M. Williamson, 13/09/2011 00:13:
English Wikiquote, which I've always considered to be one of our most pointless and least useful projects, has a total of 5 users who make more than 100 edits a month. This is a project in English, our highest-traffic language, that has been open since 2003. That's ridiculous.
You're honest in reminding your own prejudices against the project, but that's a very bad example for your own thesis. First, Wikiquote (in several languages) serves his purpose quite well and successfully; a dictionary of quotations can be considered a niche product compared to a vocabulary or an encyclopedia and this explains the not so high numbers but this doesn't mean it's less worthwhile of other more ambitious projects that don't work at all. Second, the English edition has a particularly high number of anonymous edits and edits performed by less active editors: the ability to get contributions by readers seems a success to me, not a fault. Third, you should not consider only absolute but also relative numbers.
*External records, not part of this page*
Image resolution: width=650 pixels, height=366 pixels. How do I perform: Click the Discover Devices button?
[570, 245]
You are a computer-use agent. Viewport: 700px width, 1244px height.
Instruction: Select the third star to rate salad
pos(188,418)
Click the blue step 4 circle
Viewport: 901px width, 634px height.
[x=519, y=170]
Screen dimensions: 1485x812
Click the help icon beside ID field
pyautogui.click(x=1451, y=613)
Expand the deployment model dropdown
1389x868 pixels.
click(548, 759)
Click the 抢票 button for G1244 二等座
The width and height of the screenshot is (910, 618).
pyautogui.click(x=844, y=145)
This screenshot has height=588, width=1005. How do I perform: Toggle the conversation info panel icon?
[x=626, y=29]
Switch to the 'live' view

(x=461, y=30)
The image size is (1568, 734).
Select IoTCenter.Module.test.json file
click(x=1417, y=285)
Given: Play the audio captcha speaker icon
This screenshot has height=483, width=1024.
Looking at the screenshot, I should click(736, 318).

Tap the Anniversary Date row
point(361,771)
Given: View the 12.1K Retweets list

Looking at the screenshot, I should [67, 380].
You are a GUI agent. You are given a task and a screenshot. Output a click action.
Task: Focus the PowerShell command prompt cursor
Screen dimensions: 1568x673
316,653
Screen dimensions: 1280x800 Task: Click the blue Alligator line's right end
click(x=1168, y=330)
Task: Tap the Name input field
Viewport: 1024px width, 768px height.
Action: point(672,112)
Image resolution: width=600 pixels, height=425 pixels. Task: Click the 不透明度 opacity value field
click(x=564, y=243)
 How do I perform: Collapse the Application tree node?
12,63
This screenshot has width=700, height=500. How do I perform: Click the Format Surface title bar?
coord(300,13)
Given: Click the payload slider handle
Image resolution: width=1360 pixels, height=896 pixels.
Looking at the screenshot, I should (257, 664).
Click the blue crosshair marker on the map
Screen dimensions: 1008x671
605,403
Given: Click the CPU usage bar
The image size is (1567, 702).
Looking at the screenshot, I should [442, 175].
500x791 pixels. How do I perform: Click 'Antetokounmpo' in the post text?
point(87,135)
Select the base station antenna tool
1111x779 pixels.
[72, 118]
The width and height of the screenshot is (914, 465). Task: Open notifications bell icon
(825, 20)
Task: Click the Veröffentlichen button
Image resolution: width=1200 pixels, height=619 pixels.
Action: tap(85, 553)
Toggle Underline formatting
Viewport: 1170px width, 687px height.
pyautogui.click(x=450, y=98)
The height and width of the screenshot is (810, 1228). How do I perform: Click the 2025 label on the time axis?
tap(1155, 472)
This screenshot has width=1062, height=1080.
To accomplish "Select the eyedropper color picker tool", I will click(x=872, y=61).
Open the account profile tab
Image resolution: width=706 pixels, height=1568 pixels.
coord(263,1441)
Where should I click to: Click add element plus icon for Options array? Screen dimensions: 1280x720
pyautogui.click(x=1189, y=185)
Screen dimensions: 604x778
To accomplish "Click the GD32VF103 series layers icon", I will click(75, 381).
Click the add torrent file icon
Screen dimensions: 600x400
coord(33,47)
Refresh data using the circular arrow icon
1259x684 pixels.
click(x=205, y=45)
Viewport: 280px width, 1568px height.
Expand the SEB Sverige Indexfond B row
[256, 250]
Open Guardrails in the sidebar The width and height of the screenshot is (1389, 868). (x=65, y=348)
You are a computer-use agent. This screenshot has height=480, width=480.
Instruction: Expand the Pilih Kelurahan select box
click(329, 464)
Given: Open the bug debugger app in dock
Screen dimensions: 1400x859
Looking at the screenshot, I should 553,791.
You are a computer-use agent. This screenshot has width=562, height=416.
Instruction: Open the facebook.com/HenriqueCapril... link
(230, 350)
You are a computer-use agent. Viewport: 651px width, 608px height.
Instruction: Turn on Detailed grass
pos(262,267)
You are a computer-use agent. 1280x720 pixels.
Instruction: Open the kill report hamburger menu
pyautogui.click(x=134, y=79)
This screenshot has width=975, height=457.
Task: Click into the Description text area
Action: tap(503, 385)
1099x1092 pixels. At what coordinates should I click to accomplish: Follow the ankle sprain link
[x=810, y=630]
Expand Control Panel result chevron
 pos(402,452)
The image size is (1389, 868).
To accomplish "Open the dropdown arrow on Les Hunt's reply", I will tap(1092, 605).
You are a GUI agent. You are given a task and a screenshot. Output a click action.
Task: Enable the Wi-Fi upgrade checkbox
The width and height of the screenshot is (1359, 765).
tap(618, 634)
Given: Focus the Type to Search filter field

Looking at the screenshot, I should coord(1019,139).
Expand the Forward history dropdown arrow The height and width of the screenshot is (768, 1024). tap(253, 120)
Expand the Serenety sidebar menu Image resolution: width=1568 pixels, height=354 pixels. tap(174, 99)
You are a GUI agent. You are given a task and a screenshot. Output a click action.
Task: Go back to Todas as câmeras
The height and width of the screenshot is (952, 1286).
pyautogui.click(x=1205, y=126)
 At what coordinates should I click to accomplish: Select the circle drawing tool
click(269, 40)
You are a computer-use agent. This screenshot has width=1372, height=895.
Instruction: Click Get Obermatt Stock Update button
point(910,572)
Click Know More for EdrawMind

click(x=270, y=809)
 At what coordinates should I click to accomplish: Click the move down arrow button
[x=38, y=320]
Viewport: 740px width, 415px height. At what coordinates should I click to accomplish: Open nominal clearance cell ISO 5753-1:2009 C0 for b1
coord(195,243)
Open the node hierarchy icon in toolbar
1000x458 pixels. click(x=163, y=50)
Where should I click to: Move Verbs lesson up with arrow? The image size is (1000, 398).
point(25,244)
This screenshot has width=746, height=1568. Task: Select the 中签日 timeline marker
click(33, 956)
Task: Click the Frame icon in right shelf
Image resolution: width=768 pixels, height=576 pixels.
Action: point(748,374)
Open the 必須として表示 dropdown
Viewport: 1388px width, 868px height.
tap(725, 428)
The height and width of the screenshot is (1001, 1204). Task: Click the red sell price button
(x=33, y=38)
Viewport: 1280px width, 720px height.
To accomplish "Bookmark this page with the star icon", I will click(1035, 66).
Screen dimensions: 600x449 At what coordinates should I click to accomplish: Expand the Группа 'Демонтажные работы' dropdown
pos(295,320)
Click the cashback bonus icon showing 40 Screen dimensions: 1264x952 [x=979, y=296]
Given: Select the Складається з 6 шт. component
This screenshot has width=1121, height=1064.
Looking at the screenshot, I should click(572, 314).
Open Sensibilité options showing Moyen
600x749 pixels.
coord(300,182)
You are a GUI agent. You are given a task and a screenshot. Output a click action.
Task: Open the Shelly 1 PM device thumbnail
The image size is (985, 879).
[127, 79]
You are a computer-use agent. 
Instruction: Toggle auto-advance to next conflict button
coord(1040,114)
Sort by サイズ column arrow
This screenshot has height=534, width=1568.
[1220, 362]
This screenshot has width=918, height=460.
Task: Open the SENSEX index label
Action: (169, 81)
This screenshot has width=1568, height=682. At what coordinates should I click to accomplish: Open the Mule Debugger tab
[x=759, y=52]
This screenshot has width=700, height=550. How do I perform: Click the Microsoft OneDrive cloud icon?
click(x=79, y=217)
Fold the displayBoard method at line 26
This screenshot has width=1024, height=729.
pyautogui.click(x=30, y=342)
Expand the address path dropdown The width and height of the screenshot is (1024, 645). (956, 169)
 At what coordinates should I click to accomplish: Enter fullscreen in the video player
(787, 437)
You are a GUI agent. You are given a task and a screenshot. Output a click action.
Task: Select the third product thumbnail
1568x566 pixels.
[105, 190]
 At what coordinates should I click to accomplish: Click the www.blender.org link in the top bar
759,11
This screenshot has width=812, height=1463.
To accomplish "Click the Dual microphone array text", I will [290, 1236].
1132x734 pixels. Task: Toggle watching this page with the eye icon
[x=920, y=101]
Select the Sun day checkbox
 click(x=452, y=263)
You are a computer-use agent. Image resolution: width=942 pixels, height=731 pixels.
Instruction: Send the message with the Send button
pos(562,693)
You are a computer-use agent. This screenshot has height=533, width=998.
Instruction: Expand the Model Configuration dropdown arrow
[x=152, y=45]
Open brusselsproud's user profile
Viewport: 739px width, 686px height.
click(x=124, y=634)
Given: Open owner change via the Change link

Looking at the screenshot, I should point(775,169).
I remember a presentation of Erik Moeller at Wikimania 2010 where he showed views and activity stats of our projects to prove how some of them are failing; he even forgot to mention Wikiquote, but his own numbers showed that it was the project with the highest "return on investment", i.e. the views/activity (work) ratio.
In short, your own argumentation is an example of the problem itself, that is considering non-Wikipedia projects with Wikipedia-only criteria, creating the premises of the failure.